Executive Summary
The world as we know it lives or dies on power. In its various forms from Nuclear Reactors to power the grid to carbon based chemicals to power our cars. The main goal of Thorium Manufactured Reactors is to create a paradigm shift in the generation of domestic and international power. In order to create this shift the proposed reactor we intend to manufacture will have the following features:

1) Low cost to build and install of 2 to 3 million per megawatt hour of power over the range of 50MW(e) to 250MW(e)
2) Very low fuel costs of around $15000 per year for a 50MW(e) Plant
3) Generate no radioactive byproducts except what is left in the reactor at decommissioning
4) Have a very high built in safety features which will allow for remote plant control when necessary and have various passive safety features to control the reactor
5) From the nature of the nuclear materials used, they are unusable in the creation of a nuclear weapons, would be very hard to transport off the reactor site along with being very easy to track if stolen
6) Profitable power generation at under one cent per kilowatt hour due to low material costs, no nuclear byproducts generation, low construction costs from the lack of storage facilities and high pressure vessels
7) Produce power with limited impact on natural resources: little need for land, or water and no large cooling towers or buildings
8) Liquid Fuel Reactors will burn nearly all nuclear material, converting it to energy or specialized isotope products
9) The reactor can be configured for medical isotope generation and or NASA Deep Space Isotope Generation
10) Easy to maintain over the 30 year reactor vessel life

As most people after reading the above would have a hard time believing the above claims only this is what would be required for a paradigm shift in power generation and by reading further it will become clear how the above features can be achieved. 

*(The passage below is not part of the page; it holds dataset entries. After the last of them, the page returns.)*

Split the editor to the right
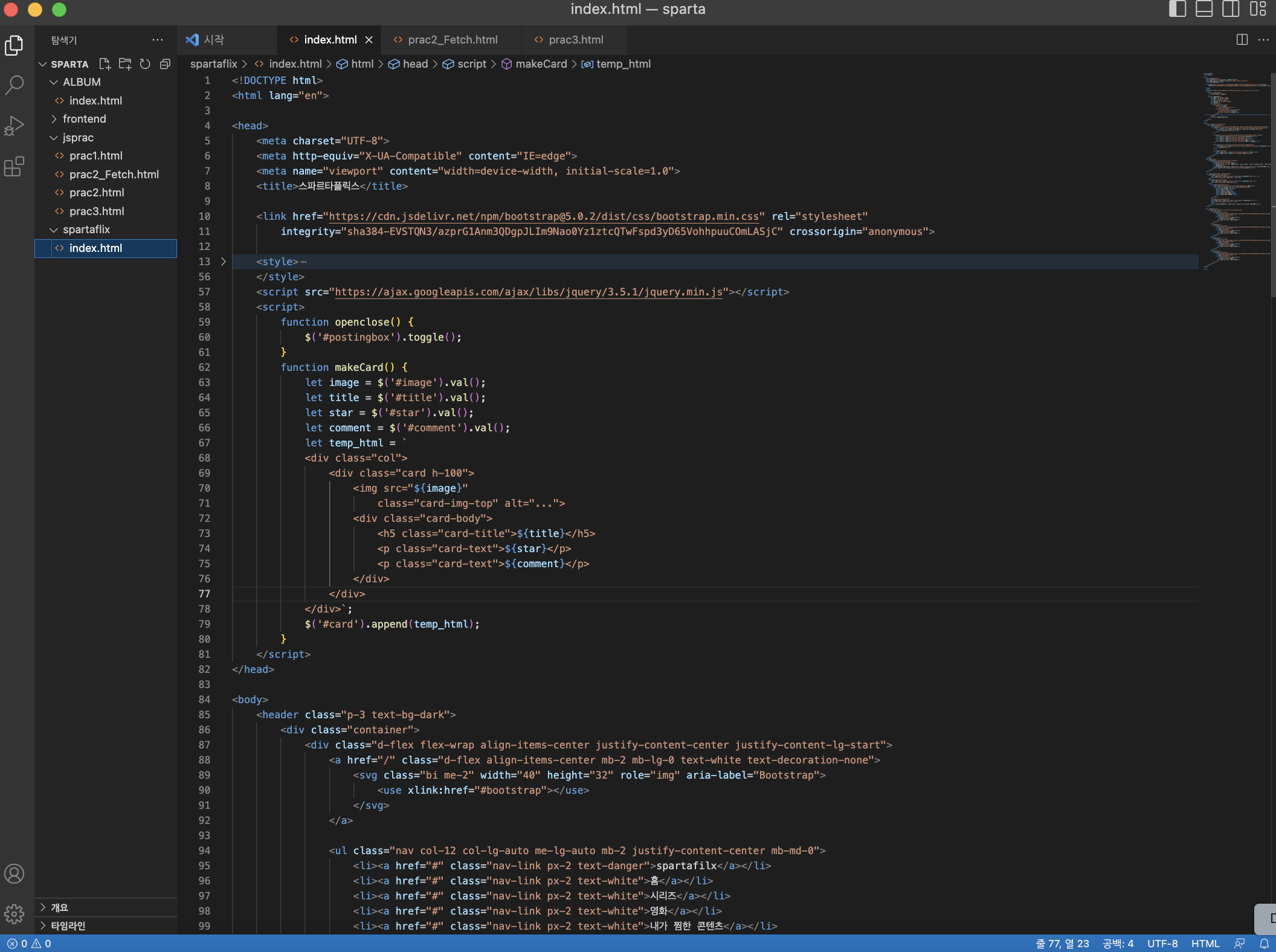Viewport: 1276px width, 952px height. coord(1242,40)
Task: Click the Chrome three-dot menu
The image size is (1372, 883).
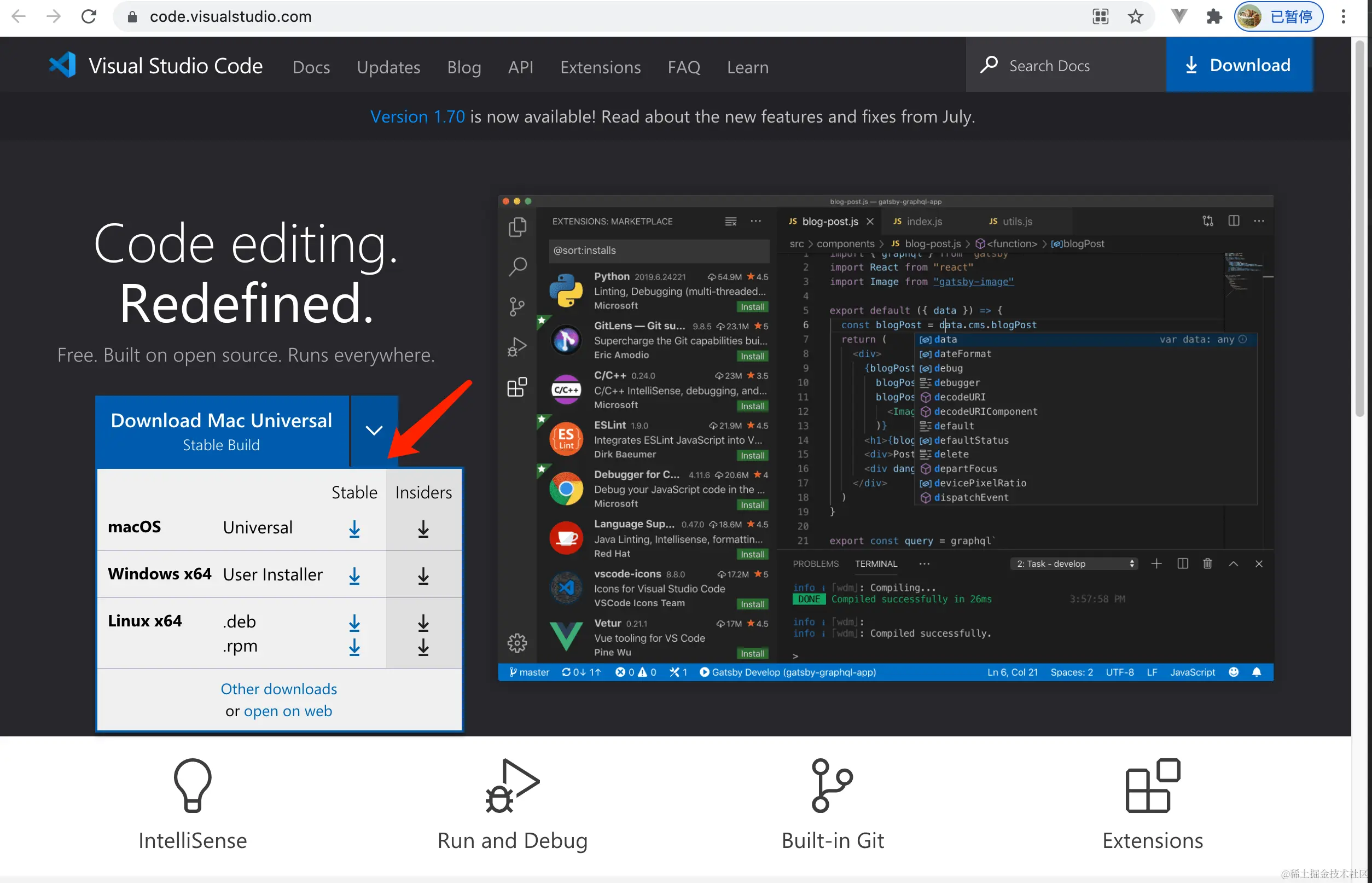Action: [x=1344, y=16]
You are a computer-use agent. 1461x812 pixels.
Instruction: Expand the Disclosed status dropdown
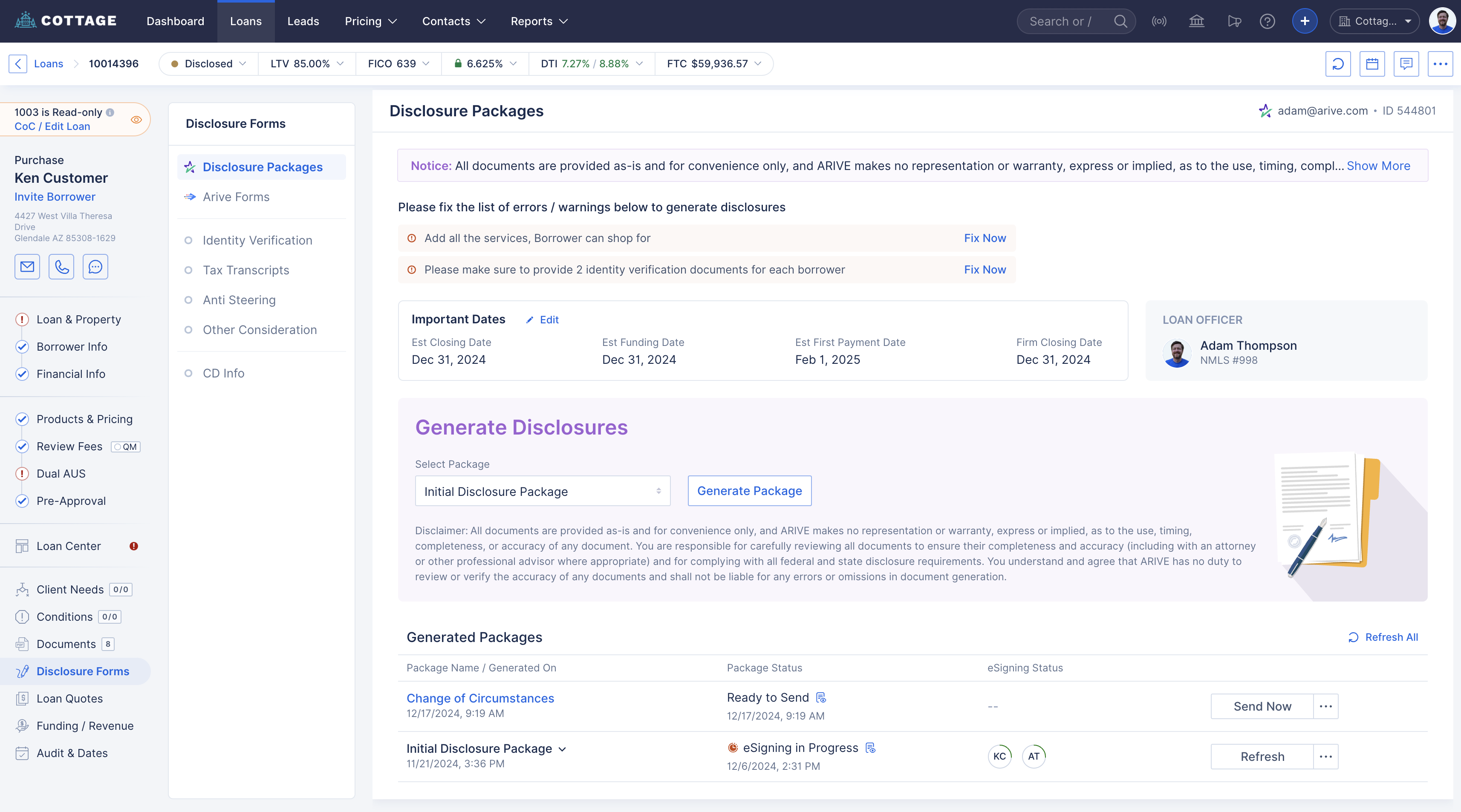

There are 3 sources of nuclear fuels for reactors. The first is to burn 235U directly in a reactor. This requires extensive processing and 235U (0.18 ppm) is about as abundant as Silver in the earth’s crust. The second is to convert 238U (2.5 ppm) to 239Pu and burn the 239Pu in a fast breeder reactor. The third and last known method is to take 232Th and convert it to 233U and burn the 233U in a thermal breeder reactor. This third method is the method we will be developing into a safe molten salt reactor. A Molten Salt Reactor runs at high temperature 1100 F (595 C) at 1 atmosphere. The salt creates a homogeneous solution which encapsulates the fissionable material. The system is self-correcting as it self-adjusts to keep the reactor in a safe operating range by the liquid suspension of the fission material. The design will also be able to quickly shutdown in an emergency by flash cooling the molten salt, shutting down the nuclear reaction. 
 The cost of fuel is very low as Thorium is very abundant in the earth’s crust (10 ppm) and is a normal byproduct of rare earth metals extraction and currently sells for around $120 per lb. of which 5000kg (11000 lbs.) could supply the power requirements of all of North America for a year. The reactor design was developed by the Oak Ridge National Lab as part of the Nuclear Bomber Program.  
We would be developing the next phase of a proven reactor design which the government cancelled in 1972 in favor of the fast breeder reactor which proved too difficult to place in wide spread production.  
The initial test and development reactor would be a 50MW(e) either a single or dual reactor systems which would generate 50MW(e) which would be sold on the grid when the reactors are operating. With these demo reactors operational, we will be able to market the technology in two configurations. 
The first is a small, local site reactor in the 50MW or less range for potential markets, such as small towns as in Alaska, some of which are currently purchasing reactors to power their towns along with specialized sites such as for a cancer treatment center that requires specialized isotope production.  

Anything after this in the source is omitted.